Booksellers sought to mark the publication of The Tales of Beedle the Bard - a set of short stories that featured in the final Harry Potter novel - by arranging events such as children's tea parties and breakfast readings. There was an exclusive party last night in London for 500 hardcore Harry fans. JK Rowling herself will host a tea party for 220 primary school children in Edinburgh this afternoon.

The collection is a reprinting of five fairy stories that Rowling originally hand-wrote and illustrated on vellum as a gift for six close friends associated with the Potter oeuvre. All six versions were hand-bound, their covers inlaid with semi-precious stones. The stories are derived from a magical book used by Harry to finally defeat his adversary Lord Voldemort in the seventh and final book, Harry Potter and the Deathly Hallows, which was the fastest-selling book ever.

Unlike the profits from the novels in the core Harry Potter series, the proceeds from Beedle the Bard are going to an east European children's charity chaired by Rowling, called the Children's High Level Group. Based on a European commission-backed organisation of the same name run by MEP Emma Nicholson to coordinate efforts to rehome 100,000 Romanian children kept in appalling conditions in state institutions, the charity focuses on rebuilding children's services in five east European countries.

The seven Harry Potter novels have sold 400m copies worldwide and spawned five movies along with associated merchandise, helping to build their small publishers, Bloomsbury, into a major force in the book industry. The Deathly Hallows helped Bloomsbury's children's division earn £40m profits last year. Bloomsbury hopes to sell between 7.5m and 8m copies worldwide from the first print run of Beedle the Bard, which is already translated into 27 languages, raising at least £12m for the children's charity.

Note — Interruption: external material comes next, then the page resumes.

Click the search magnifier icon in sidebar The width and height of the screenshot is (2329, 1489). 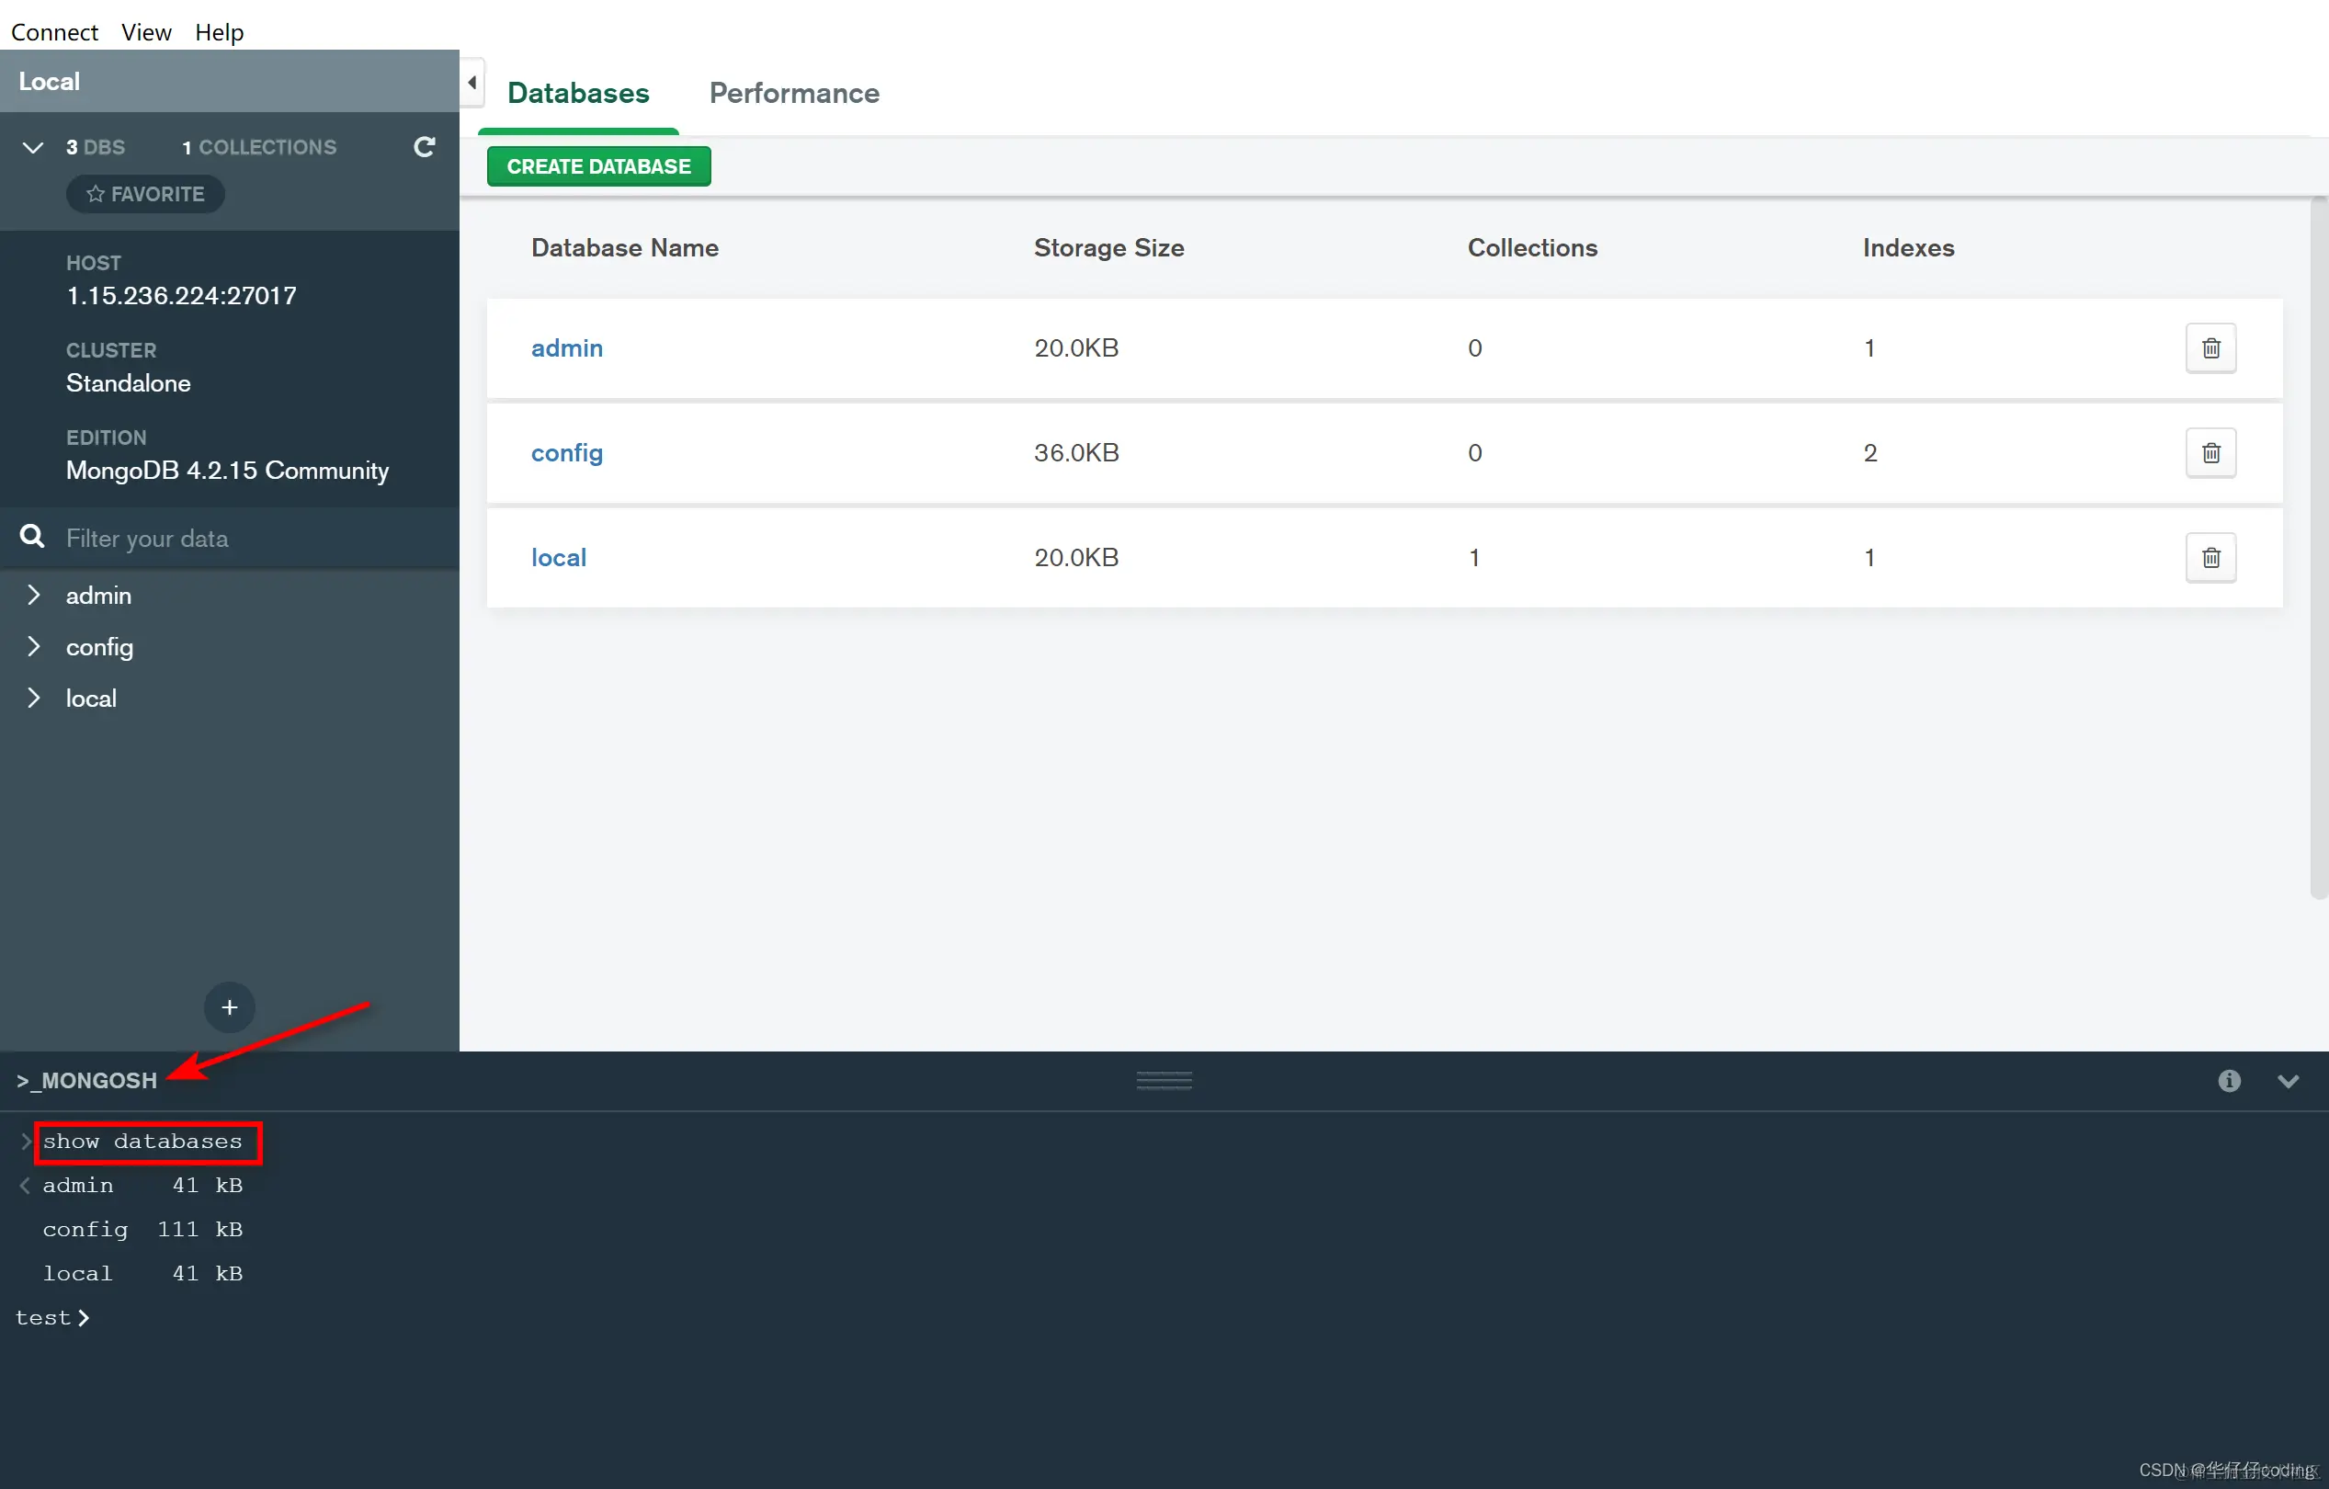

About 80,000 children, many disabled or from oppressed ethnic minorities such as the Roma, live in state institutions in Romania, Moldova, Georgia, the Czech republic and Armenia, the charity's director, Georgette Mulheir, said yesterday.

Rowling said she hoped the new book would "not only be a welcome present to Harry Potter fans, but an opportunity to give these abandoned children a voice. It will encourage young people across the world to think about those who are less fortunate, and help change many young lives for the better."

The Tales of Beedle the Bard has already raised at least £1.9m for the charity after Amazon won the bidding at a Sotheby's auction for the seventh and last handwritten version of the book last year, donated by Rowling. The major booksellers are now selling the stories for £3.95, after Amazon provoked a discounting war by offering the book as a recession-busting loss leader at half the publisher's recommended price of £6.95.

The official price includes a £1.61 donation from each copy to the Rowling-backed charity, leaving booksellers in the UK effectively using their own profits to contribute a large part of the £12m expected to go to the Children's High Level Group.

Last year's Sotheby's auction has meant Rowling's handwritten versions are valued at £2m.